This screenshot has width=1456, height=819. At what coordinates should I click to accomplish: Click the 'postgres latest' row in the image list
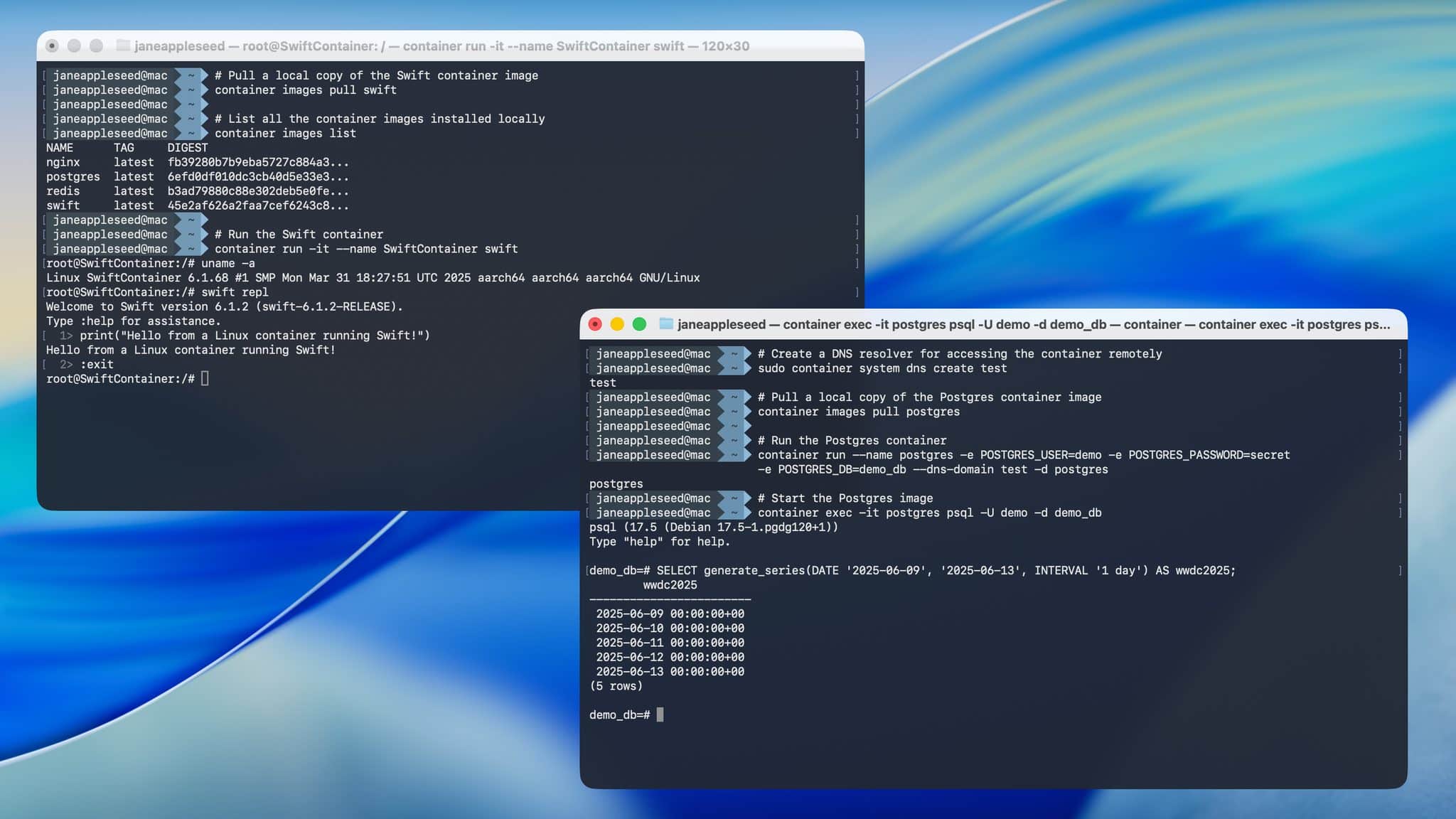click(128, 176)
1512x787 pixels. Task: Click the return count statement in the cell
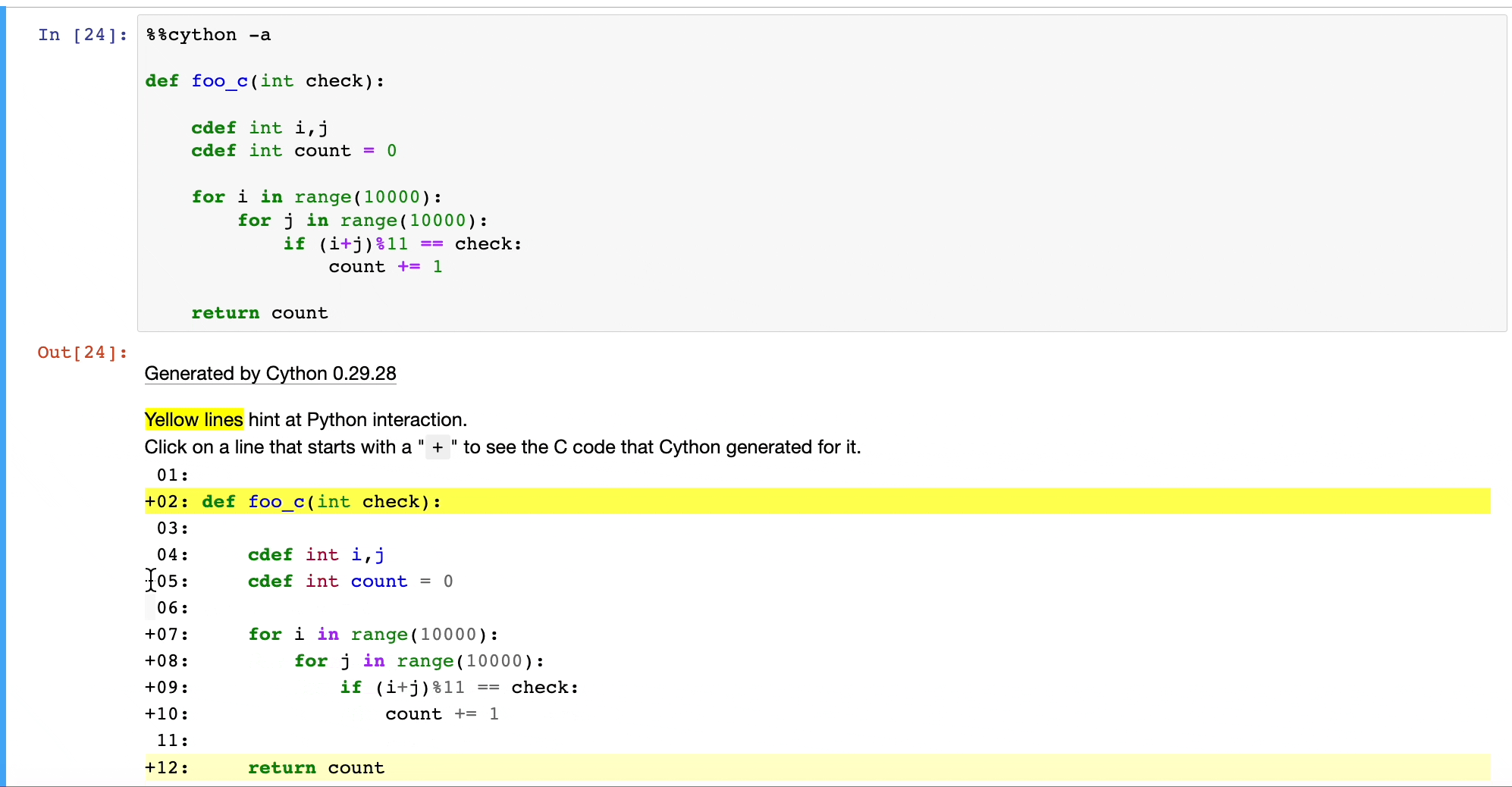[259, 312]
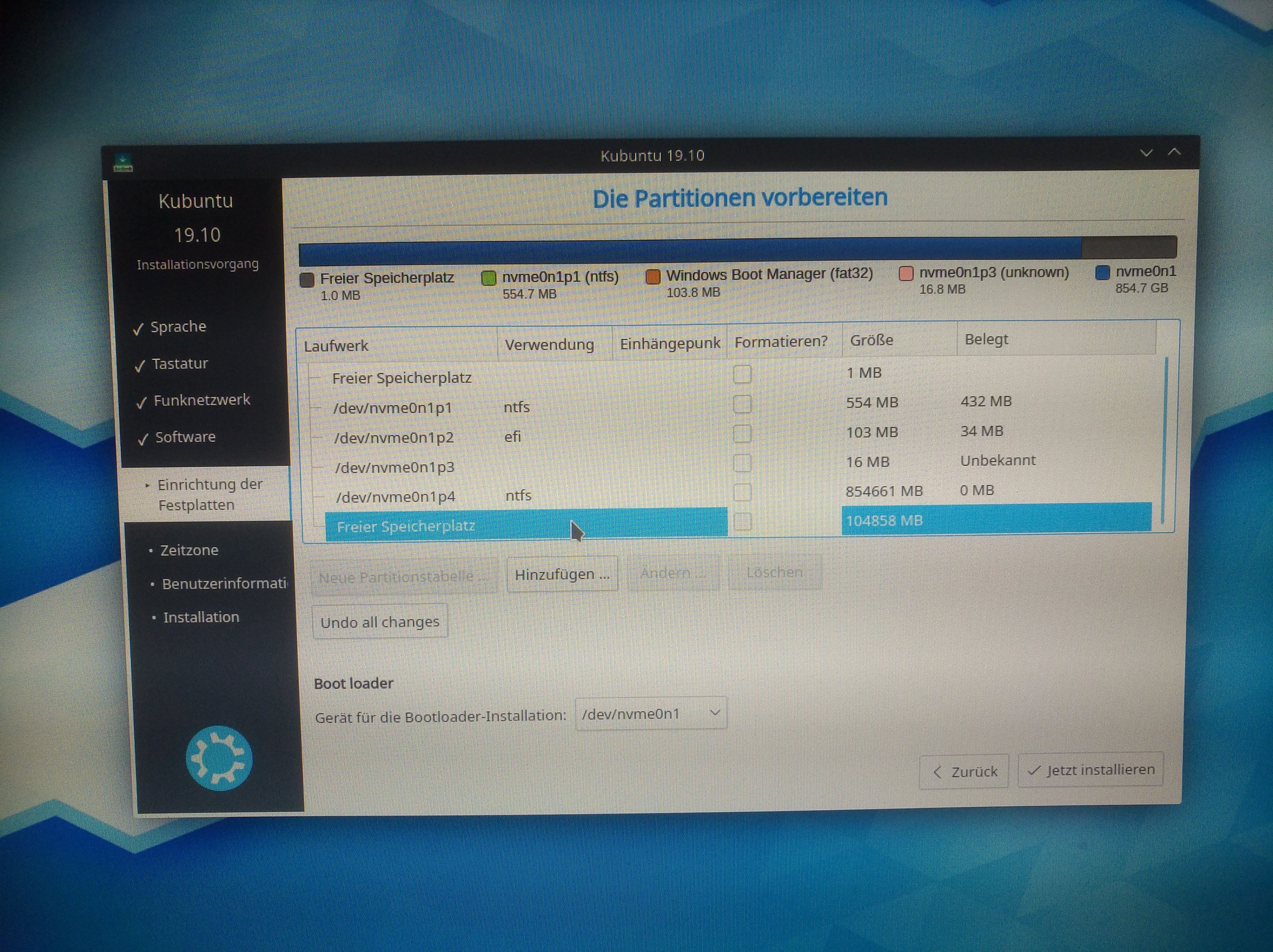Open the bootloader device dropdown
This screenshot has height=952, width=1273.
(x=651, y=714)
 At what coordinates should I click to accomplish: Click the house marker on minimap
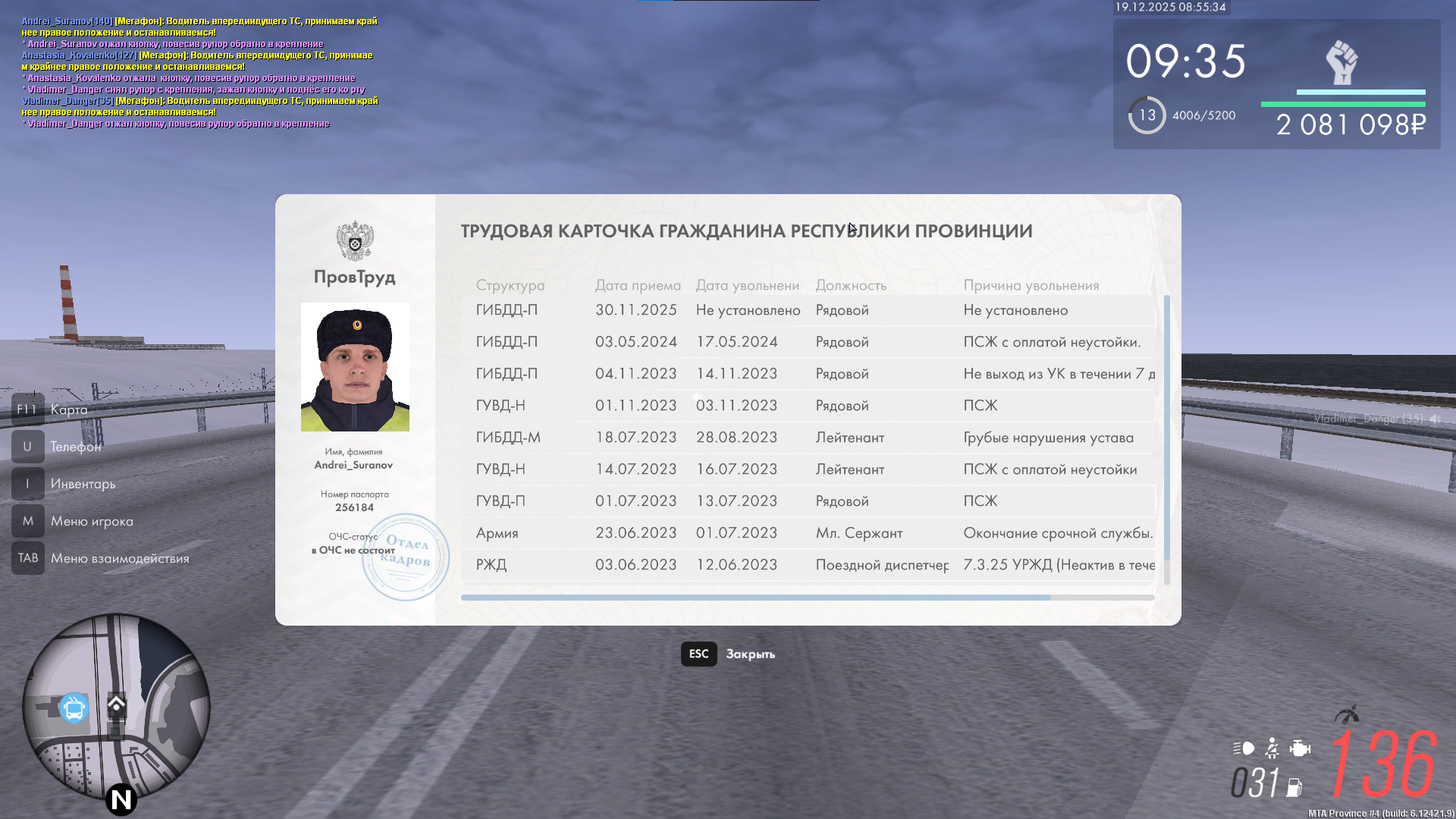(116, 705)
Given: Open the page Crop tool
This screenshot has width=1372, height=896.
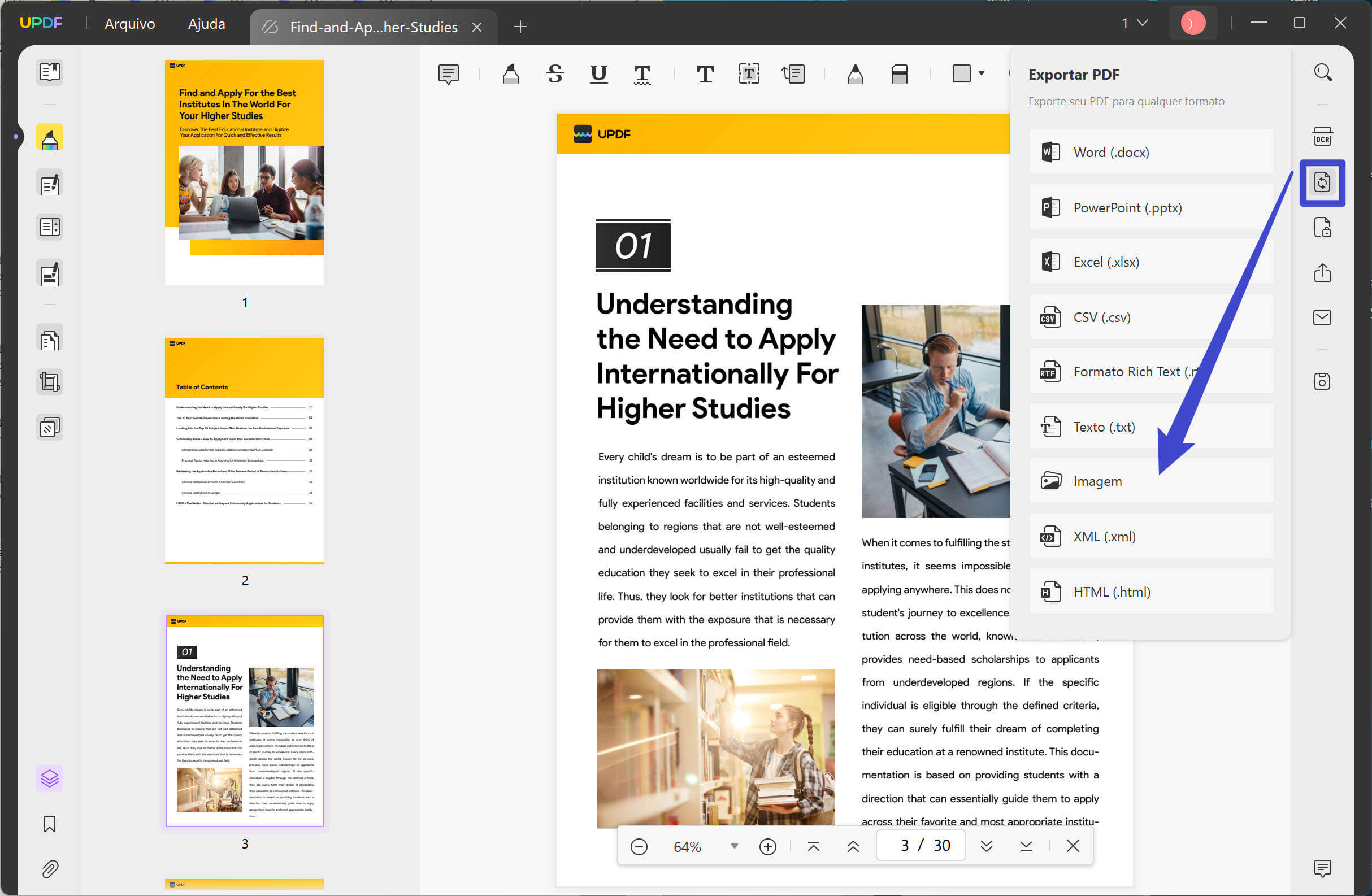Looking at the screenshot, I should [x=49, y=381].
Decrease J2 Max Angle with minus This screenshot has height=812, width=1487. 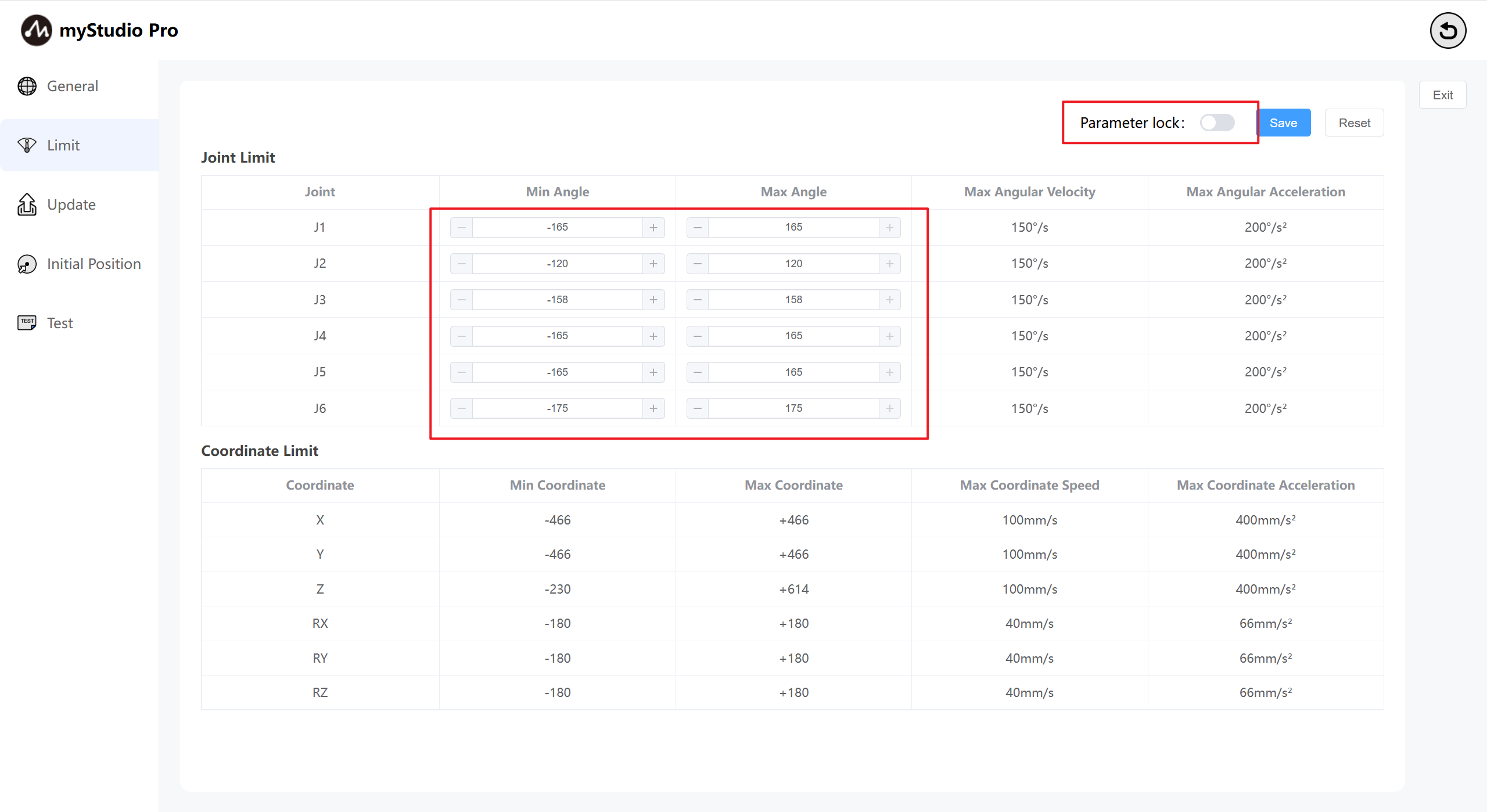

▸ TO DO
Make a verbatim copy of all the entries and strip out the pictures.

▸ EXERCISE RESPONSE
This screenshot has width=1456, height=819. At what coordinates should I click to accomplish: Click the 'postgres latest' row in the image list
click(128, 176)
1512x787 pixels. Task: Click the return count statement in the cell
[259, 312]
Open the bootloader device dropdown
This screenshot has height=952, width=1273.
(x=651, y=714)
 At what coordinates should I click to accomplish: Click the house marker on minimap
(116, 705)
Given: Open the page Crop tool
This screenshot has width=1372, height=896.
Looking at the screenshot, I should [x=49, y=381].
Decrease J2 Max Angle with minus This screenshot has height=812, width=1487. 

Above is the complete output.